The security team was very efficient without being intrusive. They searched the obvious places, then the less than obvious, then the impossible places as well.

Over an hour after they went in, the intercom at the security central desk crackled. “We found him,” came the sergeant’s voice.

She could hardly restrain herself. “Oh, thank god! Where was he?”

The sergeant hesitated. “Inside a vacuum chamber in Con 3. Somebody knocked him out, dragged him in there, and pumped all the air out.”

SEVEN

The great airliner rose slowly and majestically like a giant silver bird, looking too impossibly huge and bulky ever to become airborne. But its nose went up, and suddenly, painfully, it started to climb.

Suzy laughed and rubbed her hands. It would pass almost directly over their position in the woods just beyond the end of the runway. With George and Alicia holding the mortar steady, Suzy held the shell just over the mouth of the round, squat mortar until the plane was almost on top of them, then dropped it in the hole and fell back.

There was a whump, a swirl of smoke, and some-thing shot upward, catching the great plane amidships. There was a tremendous explosion, and the huge silver bird started to collapse, almost to fall apart in a ball of flame.

He swore he could hear the screams of the dying passengers, 386 ordinary men, women, and children burning, falling to their deaths. He was only superficially aware of Suzy and the others dancing and cheering as the plane came down. He was up there, screaming with the dying innocents, no longer sure as to why they were dying.

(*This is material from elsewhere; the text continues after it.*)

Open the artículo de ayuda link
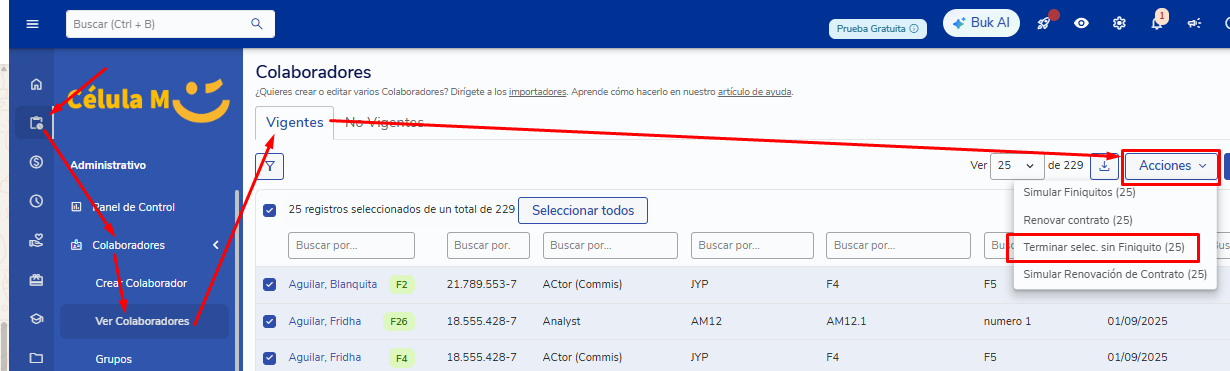The image size is (1230, 371). 755,92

Someone was grabbing him, poking him. “Come on, Joe! Wake up!” a deep, throaty voice urged.

He awoke with a cry stifled in mid-utterance as he realized where he was and that it had been a dream once again.

Doug Courtland looked at him in concern. “You oughta see a shrink or somethin’ about this, man,” he told the other. “My lord! This is the third time this month!”

He sighed and wiped the perspiration from his face. “I’ll be okay, Doug, thanks,” he assured the other. “Just a nightmare. Nothing more.”

Courtland looked uncertain, but finally nodded, shrugged, and walked back to his own bed.